Lesson 5: Markdown say hello to 🤝 R

In this lesson, you learn how to integrate code into your document using code chunks and inline code. You will learn about the structure of code chunks—how to properly format chunks by selecting a coding language, using chunk options, and naming chunks. You will also learn how to integrate inline code for inserting code directly into the text of a .Rmd file.

If you have used R before, you know there are different ways to process code. You can run commands interactively in the R console or use batch processing to run scripts. You can send results to files (like figures or tables), print results to the screen, or save the results as object in the R environment.

Processing code in a R Markdown document is very similar in principle. When you incorporate code in your R Markdown document and render that document, knitr first executes all of the code. However, in order to do this, knitr needs to know which text in the document is code. To differentiate code from normal text, we can either use code chunks or inline code. Think of code chunks and inline code as mini R environments. knitr essentially pulls the code out, runs the code, and then puts the results in a new document as Markdown-formatted text.

Let me show you what I mean. The image on the left is a screenshot from a HTML page that was built from a R Markdown document. The R Markdown document contained a line of R code, in this case base::summary(trees), that was executed by knitr during the rendering process. Below the command you can see the output. I did not code the results into the document, rather knitr did when it ran the command.

On the right is a screenshot of my R console. I just copied the command and ran it in regular old R. I hope you can see that aside for some formatting differences, these results are identical. This is because knitr is running the code in R and encoding the results in Markdown, itself translated to HTML by PanDoc. Ninety-five percent of the time, all you need to do is paste your R code into a code chunk and it will be processed like this.

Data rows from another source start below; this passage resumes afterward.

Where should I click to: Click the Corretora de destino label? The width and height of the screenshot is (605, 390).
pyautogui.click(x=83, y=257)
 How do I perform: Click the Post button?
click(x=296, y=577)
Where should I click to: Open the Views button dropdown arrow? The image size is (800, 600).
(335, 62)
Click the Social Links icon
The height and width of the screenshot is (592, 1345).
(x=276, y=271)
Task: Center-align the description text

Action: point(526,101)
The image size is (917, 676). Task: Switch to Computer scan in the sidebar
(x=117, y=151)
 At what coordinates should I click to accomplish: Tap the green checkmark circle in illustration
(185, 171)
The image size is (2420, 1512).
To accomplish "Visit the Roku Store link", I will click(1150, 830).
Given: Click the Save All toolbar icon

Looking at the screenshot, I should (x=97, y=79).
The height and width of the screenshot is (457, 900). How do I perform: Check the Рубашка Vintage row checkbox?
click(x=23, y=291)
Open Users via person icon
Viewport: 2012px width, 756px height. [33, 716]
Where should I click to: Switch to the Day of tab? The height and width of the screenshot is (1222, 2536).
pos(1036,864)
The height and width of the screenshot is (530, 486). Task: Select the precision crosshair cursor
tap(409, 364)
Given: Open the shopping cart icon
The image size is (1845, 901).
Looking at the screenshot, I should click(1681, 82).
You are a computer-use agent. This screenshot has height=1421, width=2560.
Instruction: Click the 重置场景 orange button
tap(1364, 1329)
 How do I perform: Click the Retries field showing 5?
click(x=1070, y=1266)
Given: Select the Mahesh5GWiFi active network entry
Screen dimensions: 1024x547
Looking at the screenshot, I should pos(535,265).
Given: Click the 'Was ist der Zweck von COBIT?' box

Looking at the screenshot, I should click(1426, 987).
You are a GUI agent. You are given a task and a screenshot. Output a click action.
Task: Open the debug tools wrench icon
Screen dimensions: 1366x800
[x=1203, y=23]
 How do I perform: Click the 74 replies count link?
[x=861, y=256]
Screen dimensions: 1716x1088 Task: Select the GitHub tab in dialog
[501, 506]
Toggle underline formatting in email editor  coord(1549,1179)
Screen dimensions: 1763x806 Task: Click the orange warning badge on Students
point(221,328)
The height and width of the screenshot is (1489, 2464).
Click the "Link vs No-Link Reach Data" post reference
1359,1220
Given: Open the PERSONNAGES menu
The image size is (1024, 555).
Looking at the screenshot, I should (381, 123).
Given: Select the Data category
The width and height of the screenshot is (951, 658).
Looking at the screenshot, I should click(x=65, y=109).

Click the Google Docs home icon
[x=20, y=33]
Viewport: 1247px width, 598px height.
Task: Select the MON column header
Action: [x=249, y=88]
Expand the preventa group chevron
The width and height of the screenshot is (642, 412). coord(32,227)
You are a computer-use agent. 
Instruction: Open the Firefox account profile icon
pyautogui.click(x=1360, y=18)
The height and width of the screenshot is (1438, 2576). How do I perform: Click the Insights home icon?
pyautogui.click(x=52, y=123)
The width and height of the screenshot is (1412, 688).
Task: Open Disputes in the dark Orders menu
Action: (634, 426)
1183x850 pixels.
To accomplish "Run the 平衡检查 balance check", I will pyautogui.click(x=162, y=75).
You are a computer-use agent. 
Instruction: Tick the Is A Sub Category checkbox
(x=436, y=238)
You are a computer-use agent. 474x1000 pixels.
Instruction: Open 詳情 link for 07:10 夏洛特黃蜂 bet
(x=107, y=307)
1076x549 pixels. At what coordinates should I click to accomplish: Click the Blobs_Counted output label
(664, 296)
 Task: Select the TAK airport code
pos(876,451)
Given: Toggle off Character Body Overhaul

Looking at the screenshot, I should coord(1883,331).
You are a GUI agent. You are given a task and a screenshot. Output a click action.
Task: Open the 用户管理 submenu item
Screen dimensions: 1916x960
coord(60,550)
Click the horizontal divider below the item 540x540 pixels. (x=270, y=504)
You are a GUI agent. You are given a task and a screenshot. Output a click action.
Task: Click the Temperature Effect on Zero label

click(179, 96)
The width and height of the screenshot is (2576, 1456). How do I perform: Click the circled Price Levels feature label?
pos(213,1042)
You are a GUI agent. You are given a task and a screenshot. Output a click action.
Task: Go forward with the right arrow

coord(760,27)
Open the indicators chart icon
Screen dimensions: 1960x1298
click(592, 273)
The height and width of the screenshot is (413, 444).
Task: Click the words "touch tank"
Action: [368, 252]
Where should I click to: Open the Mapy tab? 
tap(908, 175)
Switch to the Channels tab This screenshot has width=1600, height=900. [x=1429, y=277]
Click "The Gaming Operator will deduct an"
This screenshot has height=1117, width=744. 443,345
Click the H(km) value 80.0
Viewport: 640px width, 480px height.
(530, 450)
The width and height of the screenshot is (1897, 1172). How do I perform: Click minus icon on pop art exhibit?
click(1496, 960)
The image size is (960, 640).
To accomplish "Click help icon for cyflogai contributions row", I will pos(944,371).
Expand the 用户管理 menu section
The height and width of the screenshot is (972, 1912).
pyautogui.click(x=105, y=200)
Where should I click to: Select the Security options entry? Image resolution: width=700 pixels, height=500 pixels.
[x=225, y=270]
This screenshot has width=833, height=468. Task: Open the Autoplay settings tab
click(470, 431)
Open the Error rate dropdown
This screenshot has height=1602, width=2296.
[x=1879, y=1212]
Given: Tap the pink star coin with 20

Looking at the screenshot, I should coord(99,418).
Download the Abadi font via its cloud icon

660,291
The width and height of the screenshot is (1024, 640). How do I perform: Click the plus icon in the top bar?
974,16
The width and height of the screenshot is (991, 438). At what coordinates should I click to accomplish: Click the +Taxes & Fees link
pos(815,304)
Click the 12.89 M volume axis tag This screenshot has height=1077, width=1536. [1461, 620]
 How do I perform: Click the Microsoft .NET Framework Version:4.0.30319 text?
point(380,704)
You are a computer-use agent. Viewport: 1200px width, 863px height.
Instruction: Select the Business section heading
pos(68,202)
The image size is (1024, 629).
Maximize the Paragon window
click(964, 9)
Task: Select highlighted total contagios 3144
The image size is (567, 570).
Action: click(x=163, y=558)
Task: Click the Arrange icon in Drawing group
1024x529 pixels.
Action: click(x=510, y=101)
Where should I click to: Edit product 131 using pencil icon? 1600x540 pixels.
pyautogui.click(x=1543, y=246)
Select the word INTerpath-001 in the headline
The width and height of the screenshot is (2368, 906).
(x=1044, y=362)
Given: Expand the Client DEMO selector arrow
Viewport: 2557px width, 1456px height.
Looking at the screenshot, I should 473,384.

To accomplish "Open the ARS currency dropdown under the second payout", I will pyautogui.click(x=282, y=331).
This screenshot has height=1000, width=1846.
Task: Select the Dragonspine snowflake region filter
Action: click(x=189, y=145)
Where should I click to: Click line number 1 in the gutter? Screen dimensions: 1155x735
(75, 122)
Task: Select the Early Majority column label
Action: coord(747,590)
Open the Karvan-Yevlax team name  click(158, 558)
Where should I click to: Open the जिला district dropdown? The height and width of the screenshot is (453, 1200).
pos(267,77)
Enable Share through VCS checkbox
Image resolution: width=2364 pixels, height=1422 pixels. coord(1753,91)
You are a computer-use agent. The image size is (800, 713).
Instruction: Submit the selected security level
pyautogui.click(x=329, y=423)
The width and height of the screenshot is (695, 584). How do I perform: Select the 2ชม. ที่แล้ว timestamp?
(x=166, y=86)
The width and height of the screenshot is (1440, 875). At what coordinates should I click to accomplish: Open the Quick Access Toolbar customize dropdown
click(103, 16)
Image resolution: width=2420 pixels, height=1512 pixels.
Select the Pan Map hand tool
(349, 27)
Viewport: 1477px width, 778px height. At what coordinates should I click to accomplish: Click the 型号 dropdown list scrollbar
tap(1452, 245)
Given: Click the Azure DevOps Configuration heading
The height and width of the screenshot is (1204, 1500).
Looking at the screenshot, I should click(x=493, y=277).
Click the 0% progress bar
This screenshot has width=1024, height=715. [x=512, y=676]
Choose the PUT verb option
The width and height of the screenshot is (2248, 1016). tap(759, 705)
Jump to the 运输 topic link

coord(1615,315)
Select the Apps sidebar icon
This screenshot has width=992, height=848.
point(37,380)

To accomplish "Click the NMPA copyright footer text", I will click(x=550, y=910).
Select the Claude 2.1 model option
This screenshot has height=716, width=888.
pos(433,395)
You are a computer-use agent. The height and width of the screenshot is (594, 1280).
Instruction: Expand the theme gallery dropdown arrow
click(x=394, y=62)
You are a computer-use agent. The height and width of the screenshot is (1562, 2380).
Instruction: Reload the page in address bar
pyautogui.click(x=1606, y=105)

Of course, nothing is absolute, and we will encounter some exceptions.


Executing the same command in a R Markdown document (left) and the R console (right).

Learning Objectives

In this lesson, you will learn how to use code chunks to analyze and display data in your R Markdown document. You will learn the structure of code chunks and how to control and customize their behavior using chunk options. You will also learn how to write and use inline code to display results within the body of your document.

You do not need to be an R expert to go through this module, but some understanding of R is very helpful. If you are interested in learning how to code in R, I suggest investing some time exploring this amazing tool. There are hundreds of tutorials and courses online, many of which are free. For example, Bill Petti offers a nice Crash Course in R that covers many of the basics.

In this lesson, we will use some built-in data sets to demonstrate how code is integrated into R Markdown documents. R comes with many built-in dummy data sets (from the datasets package), which are super useful when you are trying to test code, demonstrate a function, create a minimal, reproducible example, and so on. This is because anyone following along has access to the exact same data in the exact same format.

Code Chunks

The most common way of adding code to your document is with code chunks. Chunks are particularly useful if you have multiple lines of code you want to run like functions, for loops, and so on—basically any code that cannot be written in a concise manner and/or code that you want to display in the final document. In contrast, inline code (covered below) is used when you have a small bit of code that you want executed and then show the results (but not the code itself) within say a sentence or paragraph. More on that soon.

Code chunk anatomy

Great. Let me begin by first explaining the structure of a code chunk. Below is an annotated screenshot of a piece of code I wrote to define a simple, accessible color palette. For the moment you can ignore what this code does, rather make sure you understand how the chunk is structured. There are five main components of a code chunk: 1) the code itself, 2) code delimiters, 3) the coding language, 4) the chunk name, and 5) the chunk options.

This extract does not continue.